- TASK INPUTS -
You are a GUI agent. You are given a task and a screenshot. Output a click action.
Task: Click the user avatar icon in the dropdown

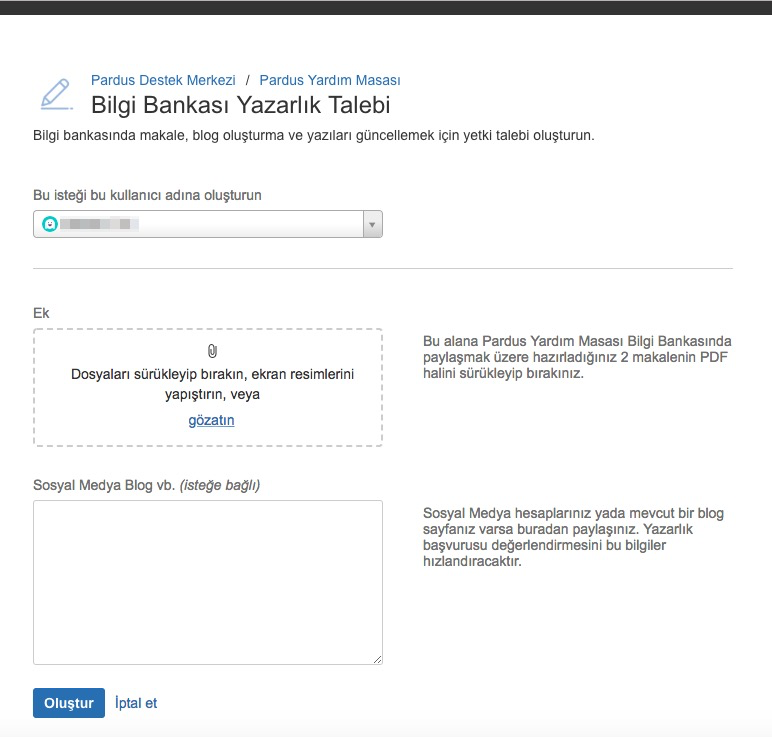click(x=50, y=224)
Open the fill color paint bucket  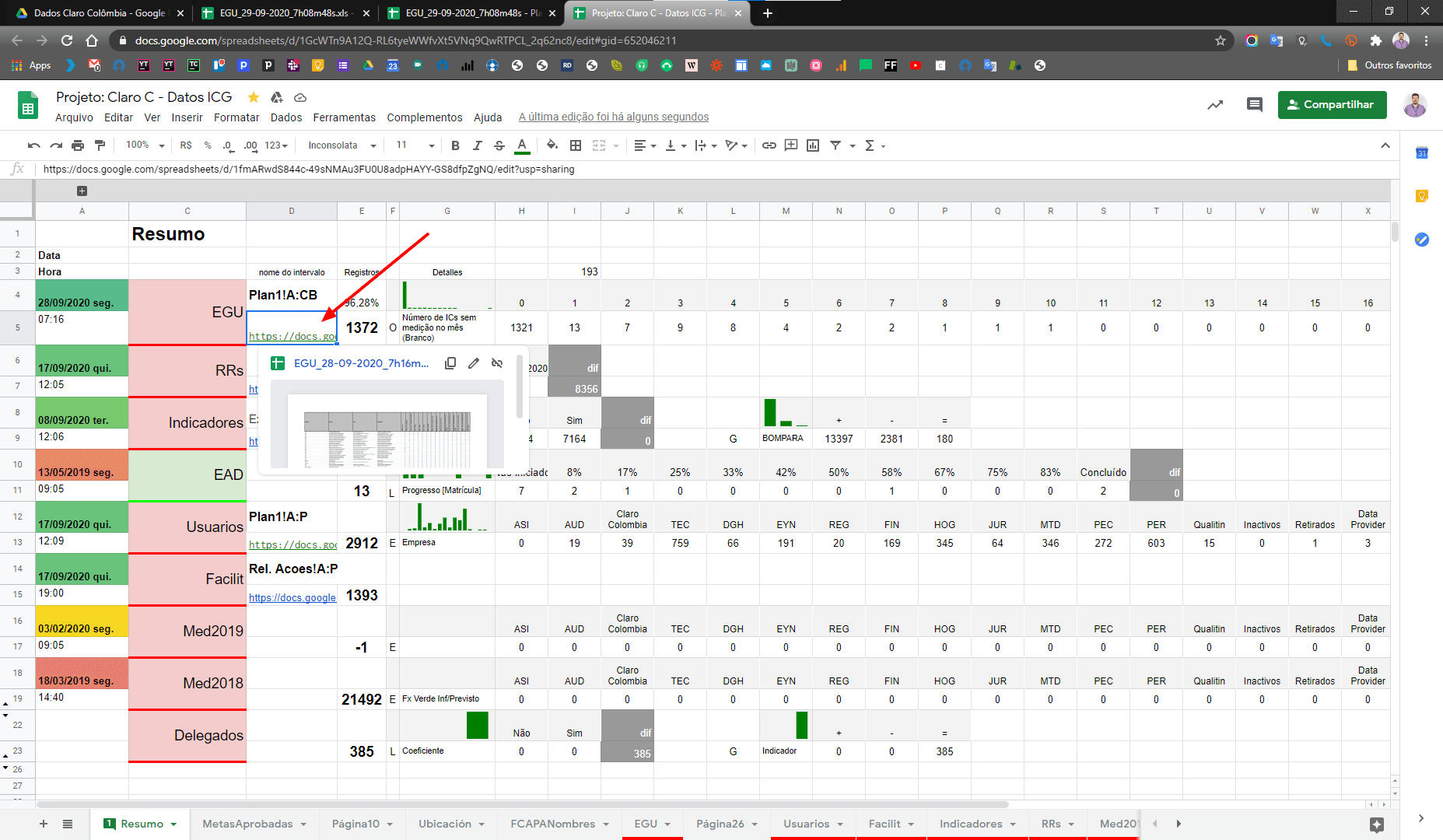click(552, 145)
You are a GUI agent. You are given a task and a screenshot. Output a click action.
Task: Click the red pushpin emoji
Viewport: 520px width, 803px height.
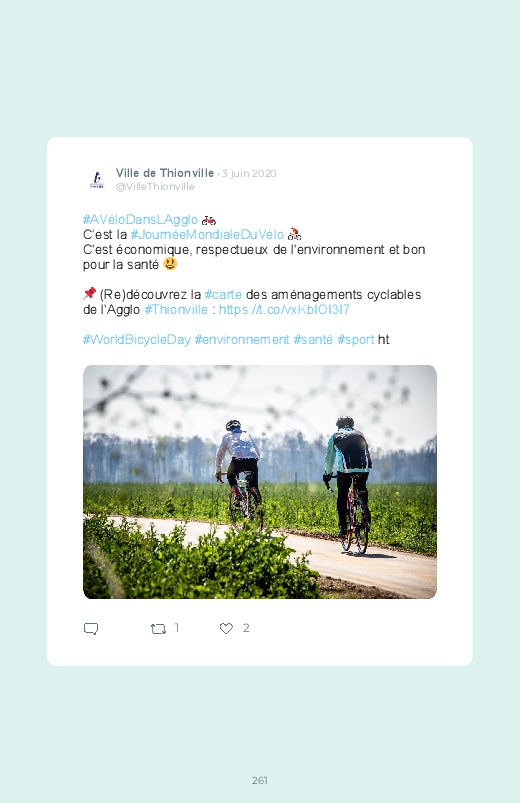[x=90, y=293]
...
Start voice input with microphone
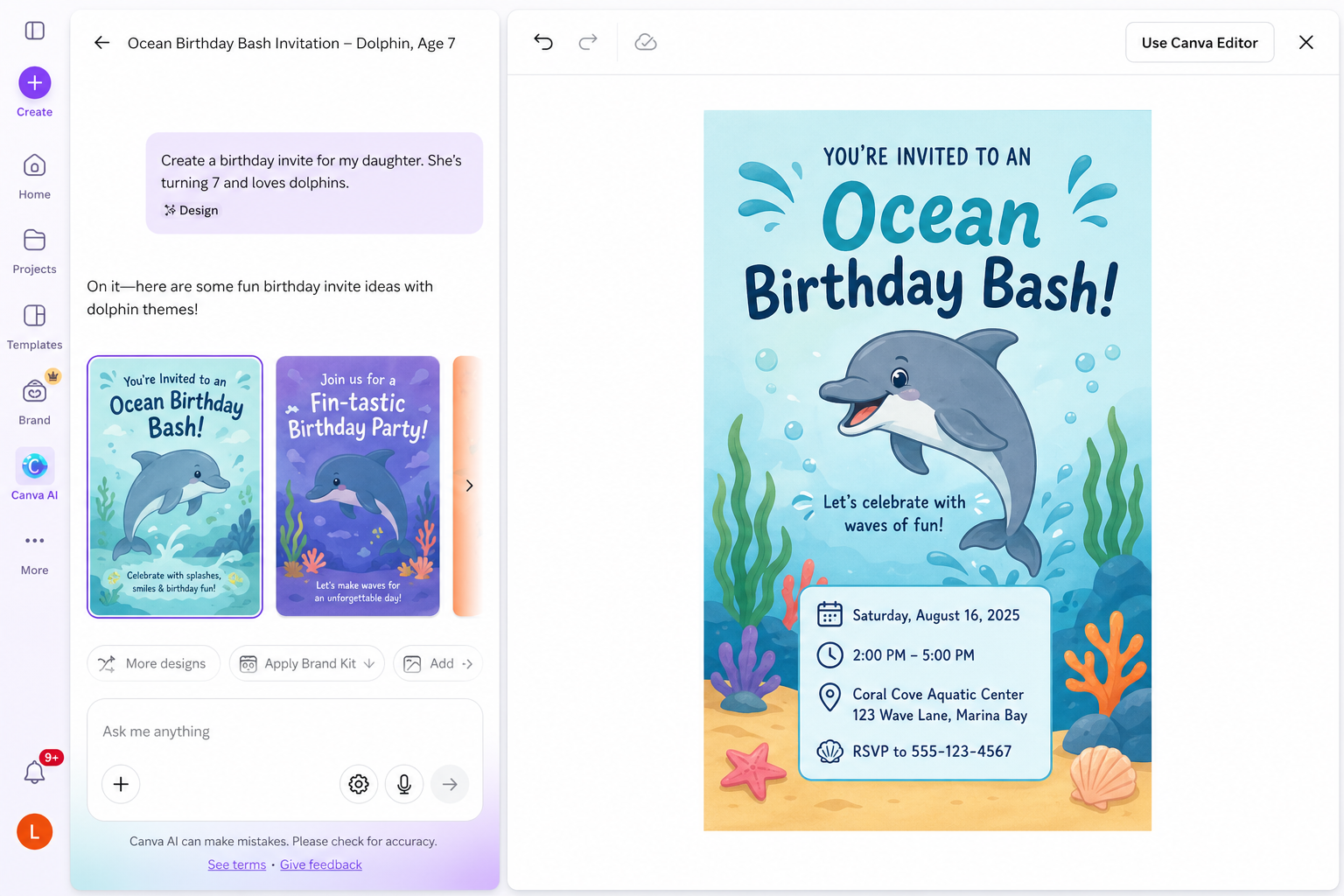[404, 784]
--
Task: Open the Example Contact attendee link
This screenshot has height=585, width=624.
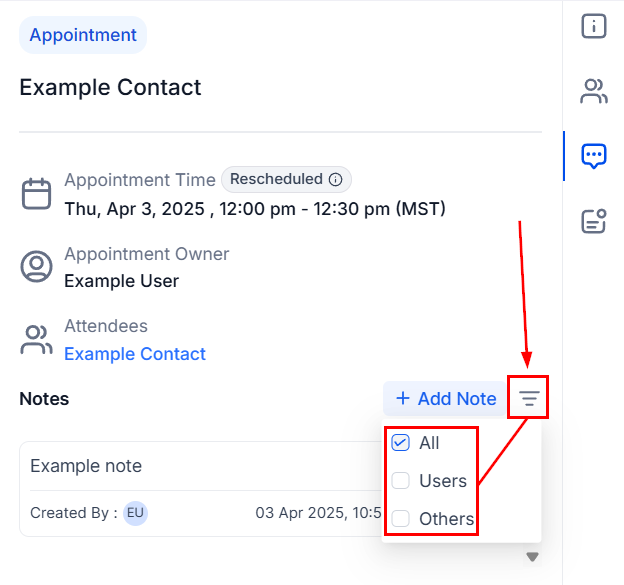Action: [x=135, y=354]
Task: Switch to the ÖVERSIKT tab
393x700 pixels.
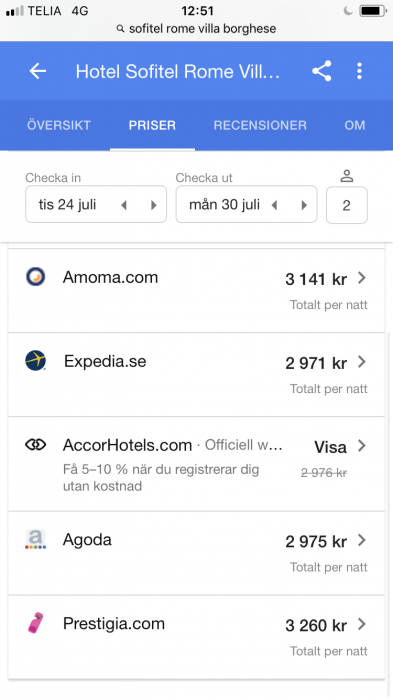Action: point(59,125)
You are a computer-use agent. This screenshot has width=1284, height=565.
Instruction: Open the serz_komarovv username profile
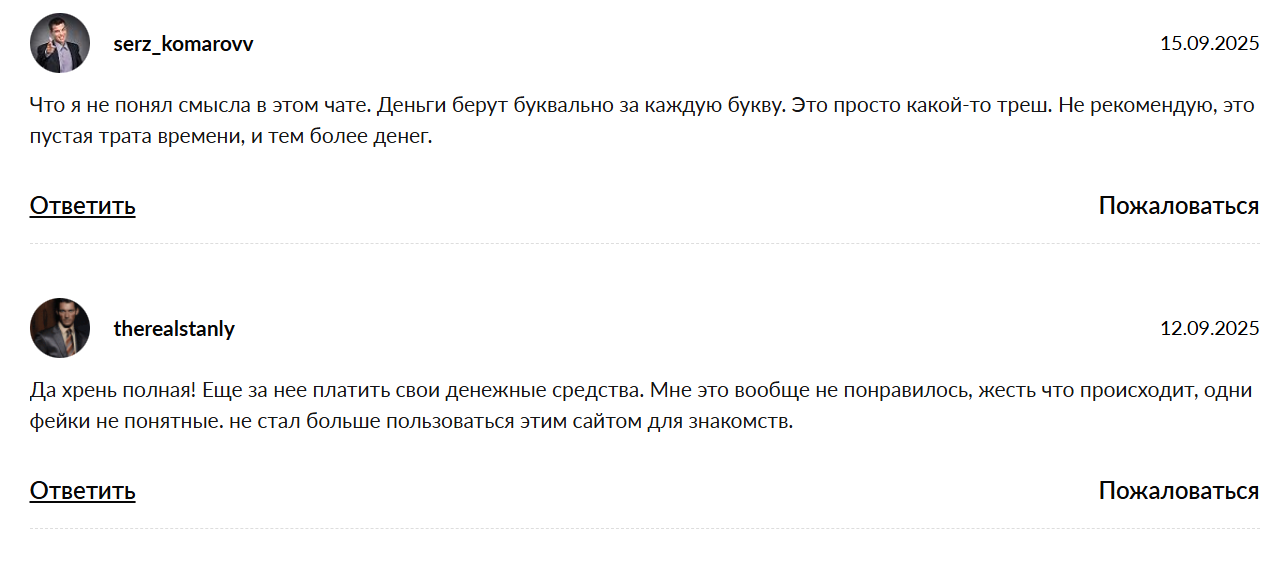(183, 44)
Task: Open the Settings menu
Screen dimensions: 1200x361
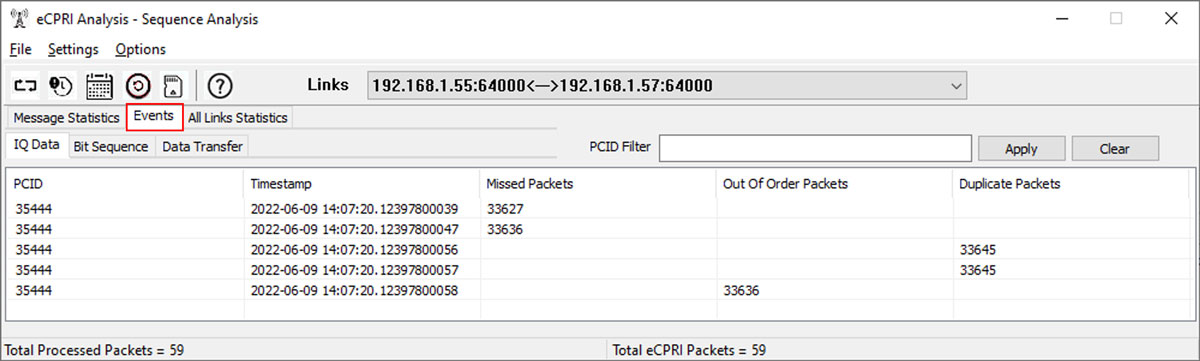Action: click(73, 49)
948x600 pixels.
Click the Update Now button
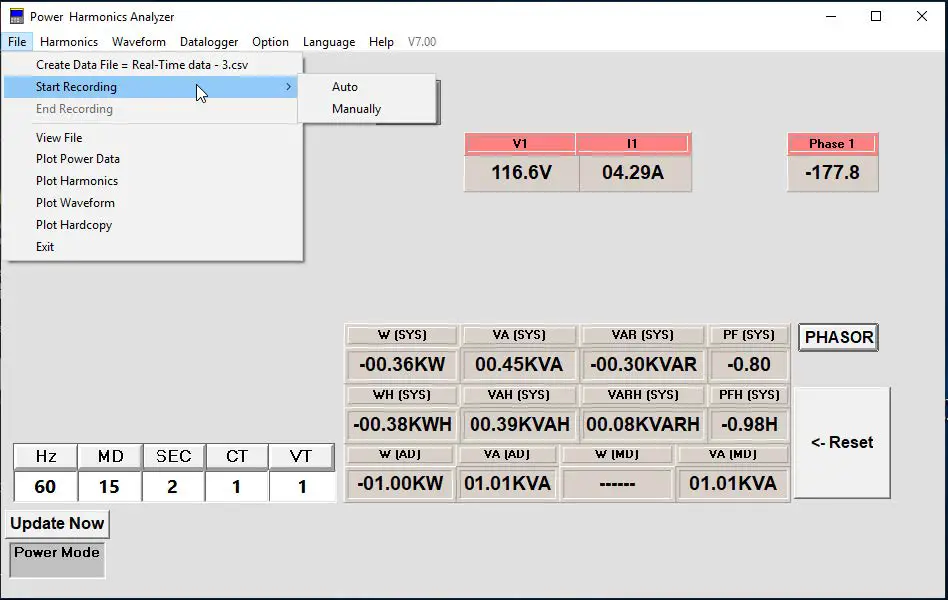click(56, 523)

- WORK REQUEST -
Return only the part above that opens with the line containing "Task: Open the Example Contact attendee link" and closes with the line containing "Task: Open the Settings menu", exactly and with both ends, skipping the pictures.

- RESPONSE FOR THIS EXERCISE -
Task: Open the Example Contact attendee link
This screenshot has height=585, width=624.
Action: [x=135, y=354]
Task: Switch to the ÖVERSIKT tab
393x700 pixels.
Action: point(59,125)
You are a computer-use agent. This screenshot has width=1284, height=565.
Instruction: Open the serz_komarovv username profile
(183, 44)
Task: Open the Settings menu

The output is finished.